__Supplied text__
* * * * *

Re: [Spark SQL]: Spark Job Hangs on the refresh method when saving over 1 million files

Jerry Lam Sun, 25 Oct 2015 19:26:23 -0700

Hi Josh,

No I don't have speculation enabled. The driver took about few hours until
it was OOM. Interestingly, all partitions are generated successfully
(_SUCCESS file is written in the output directory). Is there a reason why
the driver needs so much memory? The jstack revealed that it called refresh
some file statuses. Is there a way to avoid OutputCommitCoordinator to use
so much memory?


Ultimately, I choose to use partitions because most of the queries I have
will execute based the partition field. For example, "SELECT events from
customer where customer_id = 1234". If the partition is based on
customer_id, all events for a customer can be easily retrieved without
filtering the entire dataset which is much more efficient (I hope).

* * * * *

__Stored data__

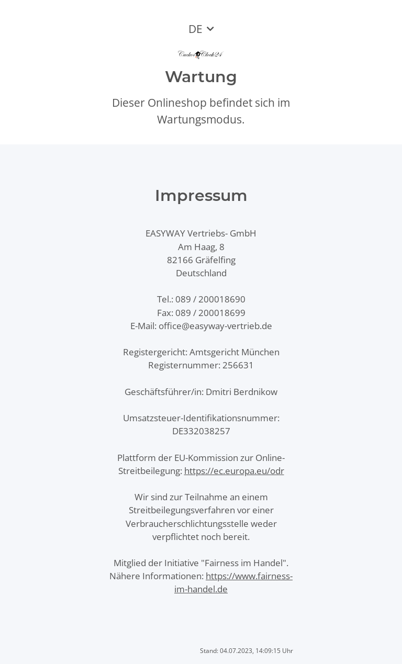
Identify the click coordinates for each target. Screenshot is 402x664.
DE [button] (195, 28)
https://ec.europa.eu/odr (234, 471)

* * * * *

Write out the entire forum reply about the hanging Spark job again, word for word.

Re: [Spark SQL]: Spark Job Hangs on the refresh method when saving over 1 million files

Jerry Lam Sun, 25 Oct 2015 19:26:23 -0700

Hi Josh,

No I don't have speculation enabled. The driver took about few hours until
it was OOM. Interestingly, all partitions are generated successfully
(_SUCCESS file is written in the output directory). Is there a reason why
the driver needs so much memory? The jstack revealed that it called refresh
some file statuses. Is there a way to avoid OutputCommitCoordinator to use
so much memory?


Ultimately, I choose to use partitions because most of the queries I have
will execute based the partition field. For example, "SELECT events from
customer where customer_id = 1234". If the partition is based on
customer_id, all events for a customer can be easily retrieved without
filtering the entire dataset which is much more efficient (I hope).